+++ Provided data

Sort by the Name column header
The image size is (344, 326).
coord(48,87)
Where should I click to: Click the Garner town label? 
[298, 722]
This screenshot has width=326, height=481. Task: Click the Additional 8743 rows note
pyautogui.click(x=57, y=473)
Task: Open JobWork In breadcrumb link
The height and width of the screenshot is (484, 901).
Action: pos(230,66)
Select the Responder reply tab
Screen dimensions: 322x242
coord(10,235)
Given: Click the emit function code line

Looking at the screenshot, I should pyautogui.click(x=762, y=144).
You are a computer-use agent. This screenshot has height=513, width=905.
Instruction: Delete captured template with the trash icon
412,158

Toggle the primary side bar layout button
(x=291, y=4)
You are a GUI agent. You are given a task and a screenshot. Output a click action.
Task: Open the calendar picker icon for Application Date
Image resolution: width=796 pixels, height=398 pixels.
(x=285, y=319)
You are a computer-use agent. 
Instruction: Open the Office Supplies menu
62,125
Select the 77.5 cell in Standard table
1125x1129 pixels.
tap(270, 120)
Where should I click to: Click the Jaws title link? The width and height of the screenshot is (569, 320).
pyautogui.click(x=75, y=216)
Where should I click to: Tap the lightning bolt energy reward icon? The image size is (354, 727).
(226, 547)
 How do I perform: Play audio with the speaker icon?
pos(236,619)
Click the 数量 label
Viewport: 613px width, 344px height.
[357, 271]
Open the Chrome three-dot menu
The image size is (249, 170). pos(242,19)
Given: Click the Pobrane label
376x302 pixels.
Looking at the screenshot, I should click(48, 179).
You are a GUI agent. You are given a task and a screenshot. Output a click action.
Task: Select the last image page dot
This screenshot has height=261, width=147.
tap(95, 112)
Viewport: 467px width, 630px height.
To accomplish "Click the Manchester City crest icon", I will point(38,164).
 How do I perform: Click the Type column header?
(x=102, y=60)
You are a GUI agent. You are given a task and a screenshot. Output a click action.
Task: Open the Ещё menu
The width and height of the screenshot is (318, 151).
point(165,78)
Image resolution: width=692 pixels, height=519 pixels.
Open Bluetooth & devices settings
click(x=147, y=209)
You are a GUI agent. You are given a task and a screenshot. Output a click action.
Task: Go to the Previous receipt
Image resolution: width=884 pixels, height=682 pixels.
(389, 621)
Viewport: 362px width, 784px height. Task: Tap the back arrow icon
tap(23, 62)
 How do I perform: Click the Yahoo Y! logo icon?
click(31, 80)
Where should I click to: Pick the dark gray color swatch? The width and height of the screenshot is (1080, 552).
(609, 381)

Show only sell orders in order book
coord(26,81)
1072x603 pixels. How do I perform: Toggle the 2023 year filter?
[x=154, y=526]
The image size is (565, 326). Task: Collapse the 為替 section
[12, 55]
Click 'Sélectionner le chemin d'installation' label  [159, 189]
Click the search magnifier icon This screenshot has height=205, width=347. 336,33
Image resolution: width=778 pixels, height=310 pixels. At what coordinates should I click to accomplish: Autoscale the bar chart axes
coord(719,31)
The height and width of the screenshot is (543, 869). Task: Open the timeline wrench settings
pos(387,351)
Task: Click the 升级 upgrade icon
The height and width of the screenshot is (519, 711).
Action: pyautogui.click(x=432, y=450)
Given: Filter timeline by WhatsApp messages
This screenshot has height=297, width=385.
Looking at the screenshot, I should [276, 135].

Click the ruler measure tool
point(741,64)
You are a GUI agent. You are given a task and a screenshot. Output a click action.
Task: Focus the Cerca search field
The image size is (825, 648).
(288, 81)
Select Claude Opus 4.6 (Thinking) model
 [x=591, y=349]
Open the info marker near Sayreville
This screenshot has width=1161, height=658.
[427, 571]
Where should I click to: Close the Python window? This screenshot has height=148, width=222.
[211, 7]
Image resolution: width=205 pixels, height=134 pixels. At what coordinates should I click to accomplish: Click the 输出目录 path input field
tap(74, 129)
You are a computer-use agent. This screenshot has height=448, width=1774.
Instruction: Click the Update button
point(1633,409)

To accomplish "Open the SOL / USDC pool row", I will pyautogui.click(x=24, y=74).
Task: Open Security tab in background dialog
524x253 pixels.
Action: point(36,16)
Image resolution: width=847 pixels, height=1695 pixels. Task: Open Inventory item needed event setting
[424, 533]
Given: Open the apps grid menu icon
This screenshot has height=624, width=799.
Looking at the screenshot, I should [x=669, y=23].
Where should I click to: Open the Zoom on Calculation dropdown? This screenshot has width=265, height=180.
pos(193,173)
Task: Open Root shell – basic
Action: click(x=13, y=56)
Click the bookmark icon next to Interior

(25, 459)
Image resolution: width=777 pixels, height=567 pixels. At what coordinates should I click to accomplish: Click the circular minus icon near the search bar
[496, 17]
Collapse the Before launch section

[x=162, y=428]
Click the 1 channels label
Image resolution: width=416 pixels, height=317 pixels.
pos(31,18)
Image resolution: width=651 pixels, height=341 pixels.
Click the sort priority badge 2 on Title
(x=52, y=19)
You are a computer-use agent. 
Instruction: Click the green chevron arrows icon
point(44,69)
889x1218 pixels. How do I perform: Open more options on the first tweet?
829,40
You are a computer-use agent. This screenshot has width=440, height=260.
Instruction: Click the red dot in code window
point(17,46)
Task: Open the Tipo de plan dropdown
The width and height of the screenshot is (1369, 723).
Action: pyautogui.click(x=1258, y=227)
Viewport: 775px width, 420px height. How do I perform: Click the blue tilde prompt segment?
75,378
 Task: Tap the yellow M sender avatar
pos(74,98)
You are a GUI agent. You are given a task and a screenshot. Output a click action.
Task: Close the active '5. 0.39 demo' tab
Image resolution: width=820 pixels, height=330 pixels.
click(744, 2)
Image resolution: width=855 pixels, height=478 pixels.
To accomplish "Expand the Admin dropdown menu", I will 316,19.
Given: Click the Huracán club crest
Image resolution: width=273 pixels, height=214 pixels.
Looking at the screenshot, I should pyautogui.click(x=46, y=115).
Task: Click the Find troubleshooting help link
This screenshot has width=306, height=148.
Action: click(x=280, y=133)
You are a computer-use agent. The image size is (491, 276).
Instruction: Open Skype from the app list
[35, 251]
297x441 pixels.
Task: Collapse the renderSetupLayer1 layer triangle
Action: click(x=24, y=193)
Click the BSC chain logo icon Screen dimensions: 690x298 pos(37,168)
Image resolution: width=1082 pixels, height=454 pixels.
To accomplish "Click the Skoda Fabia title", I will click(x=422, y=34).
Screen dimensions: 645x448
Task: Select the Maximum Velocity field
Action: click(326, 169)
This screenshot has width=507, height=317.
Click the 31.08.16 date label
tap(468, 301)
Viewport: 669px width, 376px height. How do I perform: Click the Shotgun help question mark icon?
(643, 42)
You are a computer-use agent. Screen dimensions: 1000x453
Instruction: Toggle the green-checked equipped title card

++++++

Task prompt: Each line of the data is to be retyped exactly.

Task result:
Sort by the Name column header
The image size is (344, 326).
coord(48,87)
Where should I click to: Click the Garner town label? 
[298, 722]
This screenshot has width=326, height=481. Task: Click the Additional 8743 rows note
pyautogui.click(x=57, y=473)
Task: Open JobWork In breadcrumb link
The height and width of the screenshot is (484, 901).
Action: pos(230,66)
Select the Responder reply tab
Screen dimensions: 322x242
coord(10,235)
Given: Click the emit function code line

Looking at the screenshot, I should pyautogui.click(x=762, y=144).
You are a computer-use agent. This screenshot has height=513, width=905.
Instruction: Delete captured template with the trash icon
412,158

Toggle the primary side bar layout button
(x=291, y=4)
You are a GUI agent. You are given a task and a screenshot. Output a click action.
Task: Open the calendar picker icon for Application Date
Image resolution: width=796 pixels, height=398 pixels.
(x=285, y=319)
You are a computer-use agent. 
Instruction: Open the Office Supplies menu
62,125
Select the 77.5 cell in Standard table
1125x1129 pixels.
tap(270, 120)
Where should I click to: Click the Jaws title link? The width and height of the screenshot is (569, 320).
pyautogui.click(x=75, y=216)
Where should I click to: Tap the lightning bolt energy reward icon? The image size is (354, 727).
(226, 547)
 How do I perform: Play audio with the speaker icon?
pos(236,619)
Click the 数量 label
Viewport: 613px width, 344px height.
[357, 271]
Open the Chrome three-dot menu
The image size is (249, 170). pos(242,19)
Given: Click the Pobrane label
376x302 pixels.
Looking at the screenshot, I should click(48, 179).
You are a GUI agent. You are given a task and a screenshot. Output a click action.
Task: Select the last image page dot
This screenshot has height=261, width=147.
tap(95, 112)
Viewport: 467px width, 630px height.
To accomplish "Click the Manchester City crest icon", I will point(38,164).
 How do I perform: Click the Type column header?
(x=102, y=60)
You are a GUI agent. You are given a task and a screenshot. Output a click action.
Task: Open the Ещё menu
The width and height of the screenshot is (318, 151).
point(165,78)
Image resolution: width=692 pixels, height=519 pixels.
Open Bluetooth & devices settings
click(x=147, y=209)
You are a GUI agent. You are given a task and a screenshot. Output a click action.
Task: Go to the Previous receipt
Image resolution: width=884 pixels, height=682 pixels.
(389, 621)
Viewport: 362px width, 784px height. Task: Tap the back arrow icon
tap(23, 62)
 How do I perform: Click the Yahoo Y! logo icon?
click(31, 80)
Where should I click to: Pick the dark gray color swatch? The width and height of the screenshot is (1080, 552).
(609, 381)

Show only sell orders in order book
coord(26,81)
1072x603 pixels. How do I perform: Toggle the 2023 year filter?
[x=154, y=526]
The image size is (565, 326). Task: Collapse the 為替 section
[12, 55]
Click 'Sélectionner le chemin d'installation' label  [159, 189]
Click the search magnifier icon This screenshot has height=205, width=347. 336,33
Image resolution: width=778 pixels, height=310 pixels. At what coordinates should I click to accomplish: Autoscale the bar chart axes
coord(719,31)
The height and width of the screenshot is (543, 869). Task: Open the timeline wrench settings
pos(387,351)
Task: Click the 升级 upgrade icon
The height and width of the screenshot is (519, 711).
Action: pyautogui.click(x=432, y=450)
Given: Filter timeline by WhatsApp messages
This screenshot has height=297, width=385.
Looking at the screenshot, I should [276, 135].

Click the ruler measure tool
point(741,64)
You are a GUI agent. You are given a task and a screenshot. Output a click action.
Task: Focus the Cerca search field
The image size is (825, 648).
(288, 81)
Select Claude Opus 4.6 (Thinking) model
 [x=591, y=349]
Open the info marker near Sayreville
This screenshot has width=1161, height=658.
[427, 571]
Where should I click to: Close the Python window? This screenshot has height=148, width=222.
[211, 7]
Image resolution: width=205 pixels, height=134 pixels. At what coordinates should I click to accomplish: Click the 输出目录 path input field
tap(74, 129)
You are a computer-use agent. This screenshot has height=448, width=1774.
Instruction: Click the Update button
point(1633,409)

To accomplish "Open the SOL / USDC pool row", I will pyautogui.click(x=24, y=74).
Task: Open Security tab in background dialog
524x253 pixels.
Action: point(36,16)
Image resolution: width=847 pixels, height=1695 pixels. Task: Open Inventory item needed event setting
[424, 533]
Given: Open the apps grid menu icon
This screenshot has height=624, width=799.
Looking at the screenshot, I should [x=669, y=23].
Where should I click to: Open the Zoom on Calculation dropdown? This screenshot has width=265, height=180.
pos(193,173)
Task: Open Root shell – basic
Action: click(x=13, y=56)
Click the bookmark icon next to Interior

(25, 459)
Image resolution: width=777 pixels, height=567 pixels. At what coordinates should I click to accomplish: Click the circular minus icon near the search bar
[496, 17]
Collapse the Before launch section

[x=162, y=428]
Click the 1 channels label
Image resolution: width=416 pixels, height=317 pixels.
pos(31,18)
Image resolution: width=651 pixels, height=341 pixels.
Click the sort priority badge 2 on Title
(x=52, y=19)
You are a computer-use agent. 
Instruction: Click the green chevron arrows icon
point(44,69)
889x1218 pixels. How do I perform: Open more options on the first tweet?
829,40
You are a computer-use agent. This screenshot has width=440, height=260.
Instruction: Click the red dot in code window
point(17,46)
Task: Open the Tipo de plan dropdown
The width and height of the screenshot is (1369, 723).
Action: pyautogui.click(x=1258, y=227)
Viewport: 775px width, 420px height. How do I perform: Click the blue tilde prompt segment?
75,378
 Task: Tap the yellow M sender avatar
pos(74,98)
You are a GUI agent. You are given a task and a screenshot. Output a click action.
Task: Close the active '5. 0.39 demo' tab
Image resolution: width=820 pixels, height=330 pixels.
click(744, 2)
Image resolution: width=855 pixels, height=478 pixels.
To accomplish "Expand the Admin dropdown menu", I will 316,19.
Given: Click the Huracán club crest
Image resolution: width=273 pixels, height=214 pixels.
Looking at the screenshot, I should pyautogui.click(x=46, y=115).
Task: Click the Find troubleshooting help link
This screenshot has width=306, height=148.
Action: click(x=280, y=133)
You are a computer-use agent. The image size is (491, 276).
Instruction: Open Skype from the app list
[35, 251]
297x441 pixels.
Task: Collapse the renderSetupLayer1 layer triangle
Action: click(x=24, y=193)
Click the BSC chain logo icon Screen dimensions: 690x298 pos(37,168)
Image resolution: width=1082 pixels, height=454 pixels.
To accomplish "Click the Skoda Fabia title", I will click(x=422, y=34).
Screen dimensions: 645x448
Task: Select the Maximum Velocity field
Action: click(326, 169)
This screenshot has width=507, height=317.
Click the 31.08.16 date label
tap(468, 301)
Viewport: 669px width, 376px height. How do I perform: Click the Shotgun help question mark icon?
(643, 42)
You are a computer-use agent. Screen dimensions: 1000x453
Instruction: Toggle the green-checked equipped title card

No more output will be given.